Other reactions also play a role in volcanic systems and can provide production mechanisms, such as sulfur oxidation reactions in hydrothermal systems. In some zones with high concentrations of radioactive elements, water radiolysis is frequently suggested by various authors as a formation process. 

The thermal cracking of hydrocarbons may also be responsible for Hgenesis in deep basins. Lastly, microbial activity is also a cause of Hgenesis under certain conditions. 

What research is currently being conducted at IFPEN?

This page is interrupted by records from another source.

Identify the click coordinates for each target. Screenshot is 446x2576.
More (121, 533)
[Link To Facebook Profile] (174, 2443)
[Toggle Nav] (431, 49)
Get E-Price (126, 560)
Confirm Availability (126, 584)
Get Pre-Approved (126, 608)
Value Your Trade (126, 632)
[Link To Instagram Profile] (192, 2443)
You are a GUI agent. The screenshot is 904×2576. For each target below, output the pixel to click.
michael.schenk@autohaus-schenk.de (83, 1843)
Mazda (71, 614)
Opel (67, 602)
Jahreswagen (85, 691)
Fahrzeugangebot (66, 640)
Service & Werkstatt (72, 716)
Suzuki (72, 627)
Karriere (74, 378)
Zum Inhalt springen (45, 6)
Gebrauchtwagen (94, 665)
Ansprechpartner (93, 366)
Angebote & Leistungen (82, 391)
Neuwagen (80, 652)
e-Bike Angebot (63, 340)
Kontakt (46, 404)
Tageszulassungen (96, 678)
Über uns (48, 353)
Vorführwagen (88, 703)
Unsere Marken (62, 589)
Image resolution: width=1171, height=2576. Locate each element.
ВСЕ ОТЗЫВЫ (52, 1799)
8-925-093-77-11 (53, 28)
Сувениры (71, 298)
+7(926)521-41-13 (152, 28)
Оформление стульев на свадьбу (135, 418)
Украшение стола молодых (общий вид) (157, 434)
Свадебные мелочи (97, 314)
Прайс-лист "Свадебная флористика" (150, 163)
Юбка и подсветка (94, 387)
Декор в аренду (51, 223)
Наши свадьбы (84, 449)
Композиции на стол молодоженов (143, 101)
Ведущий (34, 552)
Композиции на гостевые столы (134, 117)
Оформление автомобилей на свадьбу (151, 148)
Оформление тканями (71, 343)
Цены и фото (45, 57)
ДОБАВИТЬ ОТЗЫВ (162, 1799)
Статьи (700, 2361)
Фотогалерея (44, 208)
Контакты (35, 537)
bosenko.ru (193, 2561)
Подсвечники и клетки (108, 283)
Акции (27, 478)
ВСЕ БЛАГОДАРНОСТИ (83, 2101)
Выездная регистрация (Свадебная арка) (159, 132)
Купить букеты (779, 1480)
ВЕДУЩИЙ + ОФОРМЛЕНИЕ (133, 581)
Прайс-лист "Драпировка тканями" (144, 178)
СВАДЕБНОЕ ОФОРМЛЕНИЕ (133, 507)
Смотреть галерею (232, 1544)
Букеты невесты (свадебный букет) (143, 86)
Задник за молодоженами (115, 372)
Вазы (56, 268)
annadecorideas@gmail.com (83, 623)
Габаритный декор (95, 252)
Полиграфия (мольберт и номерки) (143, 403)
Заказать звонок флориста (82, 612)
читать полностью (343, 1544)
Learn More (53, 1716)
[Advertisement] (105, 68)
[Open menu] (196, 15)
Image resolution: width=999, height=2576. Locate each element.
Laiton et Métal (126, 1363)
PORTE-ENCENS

The research currently underway is aimed at acquiring knowledge concerning origin, formation mechanisms and consumption during migration to the surface, and at developing geological exploration tools in order to be able to provide industrial players with methods and software for quantifying potential reserves/resources.

Points to remember

•    The existence of geological hydrogen is well documented and different production mechanisms are proposed providing an understanding of how hydrogen could be observed at different locations around the world and why increasingly high concentrations of H2 are detected during various drilling operations.
•    However, considerable uncertainty remains in terms of available resources and potential reserves. The existence of reservoir rocks where the resource can accumulate and cap rocks where it can be trapped, has only been demonstrated in a few cases. The proportion of H2 consumed by mineral or biological subsurface reactions also remains a mystery.
•    “Hydrogen systems” appear to benefit from very active production kinetics, so naturel hydrogen deep flow rates have to be considered as much as accumulation. . The potential for natural hydrogen production may prove considerable since, given sufficient accumulation or flows, the exploitation of this hydrogen through drilling and minimal surface treatment (gas separation, purification) could be achieved at costs well below those of other hydrogen production sources. It is this potential that continues to drive exploration activities and the active involvement of several industrial players within this exploration. 
•    The transition from the exploration phase to the early pilot phase and subsequent industrial-scale phase will take time and large-scale natural hydrogen production for the global market is unlikely to be seen much before the period 2035-2040. Appropriate research funding is thus required and needs to be stepped up in order to better understand the resource and estimate reserves and production conditions.